Whitney Houston, la niña del Góspel y la Diosa del soul

Dicen que la música tiene alma, que es una maravillosa metáfora de nuestro camino interior, cuentan que en sus acordes quedan constituido el vehículo espiritual que transporta y cultiva la cualidad humana más profunda. Como metáfora sonora y sutil portadora de nuestros silencios interiores la música tiene el poder de trasladarnos a estados de conciencia más profundos en los que conectamos con la espiritualidad.

Con ella descubrimos que el silencio además de sonido tiene sentido y a través de ella conseguimos expresar nuestros estados de ánimo, sentimientos y vívidas experiencias. Considerada en la mayoría de las culturas como un regalo de los dioses sus orígenes se remontan a la prehistoria humana, cuando a través de la percusión y el cambio de altura musical en el lenguaje encontraron un ritmo y canto, capaz de hacerles conectar con otras realidades.

Desde entonces la voz como único instrumento musical connatural al hombre ha legado a la humanidad figuras icónicas que con su poderoso instrumento musical han endulzado y acompañado instantes mágicos de nuestras vidas que jamás olvidaremos. Por ello la música, como una las mayores expresiones del amor y el arte, perdura en la voz de aquellos elegidos que nacieron con un don de los dioses en sus cuerdas vocales.

Hija de la cantante de góspel Cissy Houston, prima de la diva del pop en la década de 1960 Dionne Warwick y ahijada de la legendaria y reina del soul Aretha Franklin, la voz y sensibilidad auditiva de Whitney Houston fue entrenada en la espiritual escuela del góspel en New Hope Baptist Church, una iglesia cristiana en New Jersey.

Por aquellas vidrieras dicen se filtró la voz de un ángel cuando sonó por primera vez el instrumento musical de la joven Whitney, aquella que cautivó a Clive Davis, dueño de Arista Records, que la convirtió en una de las divas  y musas de la música negra de todos los tiempos. Una voz, “La Voz” que portó en su poética tesitura veinte poemas de amor y una canción desesperada, y que en la calidad mágica de su timbre y registro llevaba escrito su fatal destino.

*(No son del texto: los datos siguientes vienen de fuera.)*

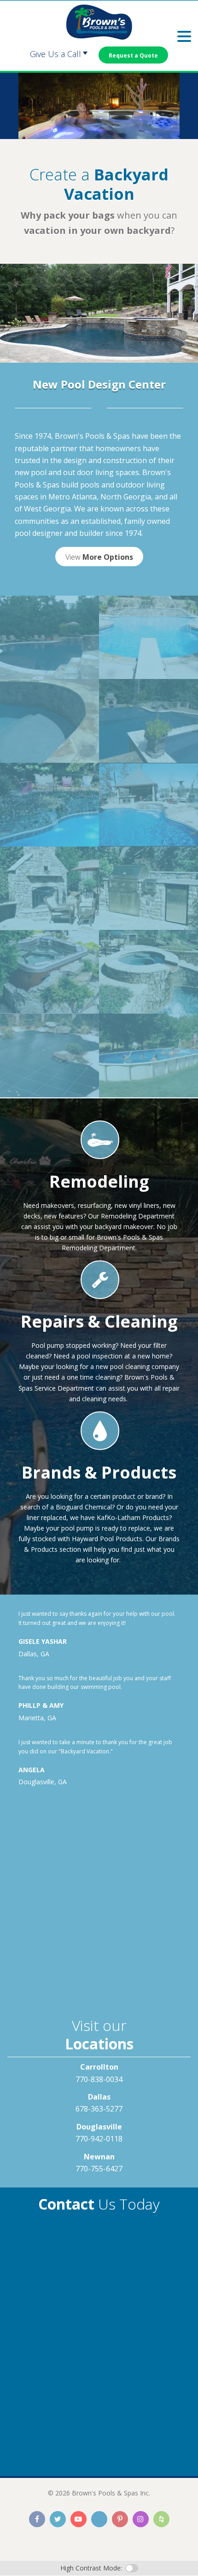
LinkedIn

El fatal destino de los genios desgarrados, consumidos por la intensidad de sus propias voces y canciones. Quizás perdidos en la incesante búsqueda de otra realidad, paradójicamente colgados de la soledad que se siente cuando no les protege el caluroso aplauso de su público. Genios que pierden el rumbo cuando el anonimato les abandona para siempre y la ruleta de la vida y la fortuna les sube a bordo del complicado carruaje del triunfo y la fama. Aquel en el que los egos y la opulencia turban nuestros sentidos poniendo de manifiesto todas las flaquezas y debilidades humanas.

Con más de 170 millones de álbumes, sencillos y vídeos vendidos a lo largo de su carrera y siete números uno seguidos en EEUU, en la década de 1980 se consagró como una de las cantantes de soul más exitosas de todos los tiempos. Y aunque todos la recordamos por aquella famosa canción de 1992, en la que elevó al cielo su voz envuelta en un eterno mensaje de amor. Aquella "I Will Always Love You" la hizo subir a la cima del ego, de la que tan solo bajó para precipitarse en caída libre de un rascacielos en el que se encontraba colgada de las drogas y su falsa realidad.

Por ello cuando hace unos años tuve la oportunidad de comprobar su deterioro físico, la decadencia de una diosa de la belleza y la canción convertida en la huesuda mirada de la mendicidad consumida por la mendacidad de las adicciones, experimenté un profundo impacto y pesar ante la visión de una triste metáfora cual rosa marchita envuelta en un abrigo de visón.

Y por ello la fatal noticia que no por esperada generó menos pesar representa en mi opinión el momento idóneo para reflexionar sobre el vacío y los silencios sonoros que nos dejaron dos genios y diosas de la música como Houston y Winehouse. En el caso de Whitney, haciéndonos conectar con otras realidades que nos acercaron a la espiritualidad del soul y el góspel que llevaba en su garganta, que surgía de sus raíces, de las entrañas de su ser y los latidos acompasados de su corazón. Un músculo con sentimientos que dejó de hacer música en una habitación del hotel Beverly Hilton, de Los Ángeles.  Todo ello sin aparentar apenas esfuerzo, interpretando la auténtica música, aquella que se escucha con el oído del corazón, espacio simbólico en el que se produce la transmutación de lo invisible en visible, lo vulgar en lo genial, lo perecedero en lo imperecedero. Aquel lugar en el que seguro perdurará para siempre la majestuosa voz y la serena e iluminada mirada de Whitney Houston, la niña del Góspel y la Diosa del soul.